At Mark Andy, the introduction of its second-generation digital presses presented an opportunity to increase support to converters by expanding its certified rebuilt presses to include reconditioned Digital One and Digital Series machines. Moreover, with more Digital One and Digital Series customers upgrading to the next generation of digital/hybrid presses, an inventory of used digital presses continues to be generated. This provides converters who might have a lower capital equipment budget the opportunity to find a machine that is affordable and suitable for their needs. Further, the trade-in programme is a direct result of an increase in the demand for new technology, as well as increased enquiries for previously owned equipment in growing economies.

Upgrade paths are another tantalising proposition for those investing in a refurbished press. Ms Poleg says, ‘With the intent of protecting customers’ investments, when launching a new press, HP Indigo offers an upgrade path, allowing customers to upgrade their existing press and benefit from some of the new capabilities included in new models. The owner of a previously owned press will be entitled to purchase the same options and upgrades as the original owner of the press.’

Mr Weymans says, ‘The two current REX models available are members of the Xeikon 3000 Series which was launched in 2008.

Through those years the platform has evolved technologically. All those advancements are implemented during the remanufacturing. PSPs who acquire the press can at any later stage still upgrade to higher speeds and width when their business requires this, making it a true entry-level solution.’
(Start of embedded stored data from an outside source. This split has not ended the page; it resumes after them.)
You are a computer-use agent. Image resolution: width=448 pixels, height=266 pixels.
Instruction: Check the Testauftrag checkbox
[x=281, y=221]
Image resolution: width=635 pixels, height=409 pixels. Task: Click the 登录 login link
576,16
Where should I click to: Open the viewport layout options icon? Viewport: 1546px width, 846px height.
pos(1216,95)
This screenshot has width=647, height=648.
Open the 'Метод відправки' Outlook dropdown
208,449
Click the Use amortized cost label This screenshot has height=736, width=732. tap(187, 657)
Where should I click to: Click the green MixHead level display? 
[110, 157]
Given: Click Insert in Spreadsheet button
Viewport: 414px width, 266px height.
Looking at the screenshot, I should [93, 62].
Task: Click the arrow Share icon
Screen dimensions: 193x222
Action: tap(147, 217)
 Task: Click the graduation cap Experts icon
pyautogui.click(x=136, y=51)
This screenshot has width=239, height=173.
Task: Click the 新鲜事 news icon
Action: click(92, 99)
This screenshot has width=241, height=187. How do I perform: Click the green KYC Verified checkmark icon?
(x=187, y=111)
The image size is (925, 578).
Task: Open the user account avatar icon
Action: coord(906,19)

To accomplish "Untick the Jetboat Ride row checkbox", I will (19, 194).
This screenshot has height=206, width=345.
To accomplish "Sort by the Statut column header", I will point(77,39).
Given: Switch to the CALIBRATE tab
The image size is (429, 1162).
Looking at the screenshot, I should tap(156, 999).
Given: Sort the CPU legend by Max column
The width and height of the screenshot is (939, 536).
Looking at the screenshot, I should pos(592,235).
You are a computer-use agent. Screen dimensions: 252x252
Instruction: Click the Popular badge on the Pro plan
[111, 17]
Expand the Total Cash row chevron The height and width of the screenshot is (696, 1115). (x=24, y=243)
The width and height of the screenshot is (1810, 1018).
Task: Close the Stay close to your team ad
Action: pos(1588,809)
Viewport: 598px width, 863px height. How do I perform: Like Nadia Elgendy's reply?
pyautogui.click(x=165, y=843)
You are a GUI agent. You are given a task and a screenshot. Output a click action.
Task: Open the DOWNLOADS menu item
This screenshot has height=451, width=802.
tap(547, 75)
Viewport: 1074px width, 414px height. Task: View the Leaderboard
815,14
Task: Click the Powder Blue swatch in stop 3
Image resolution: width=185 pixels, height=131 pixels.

Upgrade paths are complemented by comprehensive aftersales and service support. Xeikon offers the same aftersales support to REX press owners in terms of training packages, application training, technical service, breakdowns and fixes, as that offered to those buying a new model.

Ms Poleg adds, ‘The new owners receive operator training as well, to ensure that best practices are maintained. In addition, they have a six- month warranty, just like any Indigo press.’

According to Ms Poleg, demand for previously owned presses is driven by a broad range of customer profiles. ‘The key target customer for such a press would be a small customer finding it easier to build a business case with a lower capital expenditure or a customer without previous experience in digital that prefers to start with a lower investment but still benefit from the HP Indigo value proposition.’

Going deeper, Mr Weymans identifies that 40% of customers for REX presses are graphic arts printers expanding their application capability. ‘They probably outsource some label work to a local label printer and use that volume to jump into this business,’ he opines.

A further 20% are start-ups, ‘perhaps those in web-to-print who began with a table model or wide format plotter and cutter. Such business is sold through the internet and they see potential to grow.’

The remaining 40% are label printers, of which the majority are small printers that want to tap into the short-run label market and make their conventional presses more efficient.

‘In some cases, there are even analogue converters who want to make the leap into digital printing and minimise risks,’ concludes Ms Poleg, ‘or even Indigo owners in different segments who want to pilot diversification into a new era of business. It’s a mix.’